I am trying to move data from a local file system to the Hadoop distributed file system , but i am not able to move it through oozie Can we move or copy data from a local filesystem to HDFS using oozie ???

4

4 Answers

6
votes

I found a workaround for this problem. The ssh action will always execute from the Oozie server. So if your files are located on the local file system of the Oozie server, you will be able to copy them to HDFS. The ssh action will always be executed by the 'oozie' user. So your ssh action should look like this: myUser@oozie-server-ip, where myUser is a user with read rights on the files from the Oozie server. Next, you need to set up passwordless ssh between the oozie user and myUser, on the Oozie server. Generate a public key for the 'oozie' user and copy the generated key in the authorized_keys file of 'myUser'. This is the command for generating the rsa key:

ssh-keygen -t rsa

When generating the key, you need to be logged in with the oozie user. Usually on a Hadoop cluster this user will have its home in /var/lib/oozie and the public key will be generated in id_rsa.pub in /var/lib/oozie/.ssh Next copy this key in the authorized_keys file of 'myUser'. You will find it in the user's home, in the .ssh folder. Now that you have set up the passwordless ssh, it time to set up the ssh oozie action. This action will execute the command 'hadoop' and will have as arguments '-copyFromLocal', '${local_file_path}' and '${hdfs_file_path}'.

1
votes

No, Oozie isn't aware of a local filesystem, cause it's run in Map-Reduce cluster nodes. You should use Apache Flume to move data from a local filesystem to HDFS.

0
votes

Oozie will not support the Copy action from Local to HDFS or vise versa, but u can call java program to do the same, Shell action will also work, but if you have more than one node in a cluster, then all the node should be having the said local Mount point available or mounted with read/write access.

-2
votes

You can do this using Oozie shell action by putting the copy command in the shell script.

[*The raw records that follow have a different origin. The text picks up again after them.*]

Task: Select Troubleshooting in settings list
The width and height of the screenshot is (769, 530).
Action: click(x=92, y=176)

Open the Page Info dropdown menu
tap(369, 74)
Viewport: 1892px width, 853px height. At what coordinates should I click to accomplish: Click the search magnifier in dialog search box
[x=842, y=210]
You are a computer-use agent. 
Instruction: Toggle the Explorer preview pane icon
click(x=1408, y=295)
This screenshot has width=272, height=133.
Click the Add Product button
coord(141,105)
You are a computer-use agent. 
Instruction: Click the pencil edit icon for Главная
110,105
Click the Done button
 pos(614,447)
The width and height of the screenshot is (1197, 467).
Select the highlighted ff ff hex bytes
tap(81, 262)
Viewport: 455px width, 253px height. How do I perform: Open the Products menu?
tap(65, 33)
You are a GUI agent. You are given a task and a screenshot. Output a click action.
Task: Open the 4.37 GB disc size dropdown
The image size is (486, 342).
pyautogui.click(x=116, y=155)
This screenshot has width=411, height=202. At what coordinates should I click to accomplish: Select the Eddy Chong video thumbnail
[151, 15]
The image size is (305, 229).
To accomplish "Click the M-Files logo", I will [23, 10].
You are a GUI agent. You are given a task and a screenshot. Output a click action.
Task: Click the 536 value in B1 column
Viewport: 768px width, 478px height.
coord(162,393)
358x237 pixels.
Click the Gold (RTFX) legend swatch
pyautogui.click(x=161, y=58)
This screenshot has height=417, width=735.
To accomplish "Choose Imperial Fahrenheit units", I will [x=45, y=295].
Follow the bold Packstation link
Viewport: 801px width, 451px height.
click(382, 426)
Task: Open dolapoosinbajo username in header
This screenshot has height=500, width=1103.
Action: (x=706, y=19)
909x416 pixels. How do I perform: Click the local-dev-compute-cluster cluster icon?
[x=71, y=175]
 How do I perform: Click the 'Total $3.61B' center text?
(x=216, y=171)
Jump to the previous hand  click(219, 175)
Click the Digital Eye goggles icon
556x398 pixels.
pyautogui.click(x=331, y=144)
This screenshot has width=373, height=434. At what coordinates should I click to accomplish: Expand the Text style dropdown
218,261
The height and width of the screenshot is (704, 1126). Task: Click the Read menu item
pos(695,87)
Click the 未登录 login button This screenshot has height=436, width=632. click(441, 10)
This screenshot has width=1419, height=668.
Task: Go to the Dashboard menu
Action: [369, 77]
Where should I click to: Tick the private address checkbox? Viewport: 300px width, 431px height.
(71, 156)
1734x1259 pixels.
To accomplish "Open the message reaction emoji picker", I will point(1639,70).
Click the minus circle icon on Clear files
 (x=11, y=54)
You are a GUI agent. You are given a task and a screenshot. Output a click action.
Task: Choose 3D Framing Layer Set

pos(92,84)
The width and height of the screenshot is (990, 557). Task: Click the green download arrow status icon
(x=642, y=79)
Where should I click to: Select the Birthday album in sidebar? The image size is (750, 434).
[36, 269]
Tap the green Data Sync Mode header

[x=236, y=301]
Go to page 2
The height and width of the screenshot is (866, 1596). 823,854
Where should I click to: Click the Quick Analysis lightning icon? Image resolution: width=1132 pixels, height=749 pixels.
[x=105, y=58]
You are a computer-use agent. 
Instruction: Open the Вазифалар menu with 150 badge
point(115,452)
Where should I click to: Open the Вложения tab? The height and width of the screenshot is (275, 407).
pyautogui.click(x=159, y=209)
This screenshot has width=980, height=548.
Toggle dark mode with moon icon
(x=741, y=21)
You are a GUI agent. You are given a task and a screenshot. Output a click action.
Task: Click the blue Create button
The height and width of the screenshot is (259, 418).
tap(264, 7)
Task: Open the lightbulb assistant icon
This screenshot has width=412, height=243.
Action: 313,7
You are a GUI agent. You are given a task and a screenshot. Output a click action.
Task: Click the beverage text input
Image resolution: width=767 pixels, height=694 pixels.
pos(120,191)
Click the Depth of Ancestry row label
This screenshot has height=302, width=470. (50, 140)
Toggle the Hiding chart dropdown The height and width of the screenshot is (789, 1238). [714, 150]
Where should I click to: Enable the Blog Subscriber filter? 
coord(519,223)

https://oozie.apache.org/docs/3.3.0/DG_ShellActionExtension.html#Shell_Action

Example:

<workflow-app name="reputation" xmlns="uri:oozie:workflow:0.4">
<start to="shell"/>
<action name="shell">
    <shell xmlns="uri:oozie:shell-action:0.1">
        <job-tracker>${jobTracker}</job-tracker>
        <name-node>${nameNode}</name-node>
        <exec>run.sh</exec>
        <file>run.sh#run.sh</file>
          <capture-output/>
    </shell>
    <ok to="end"/>
    <error to="kill"/>
</action>
<kill name="kill">
    <message>Action failed, error message[${wf:errorMessage(wf:lastErrorNode())}]</message>
</kill>
<end name="end"/>

In Your run.sh you can use: hadoop fs -copyFromLocal command.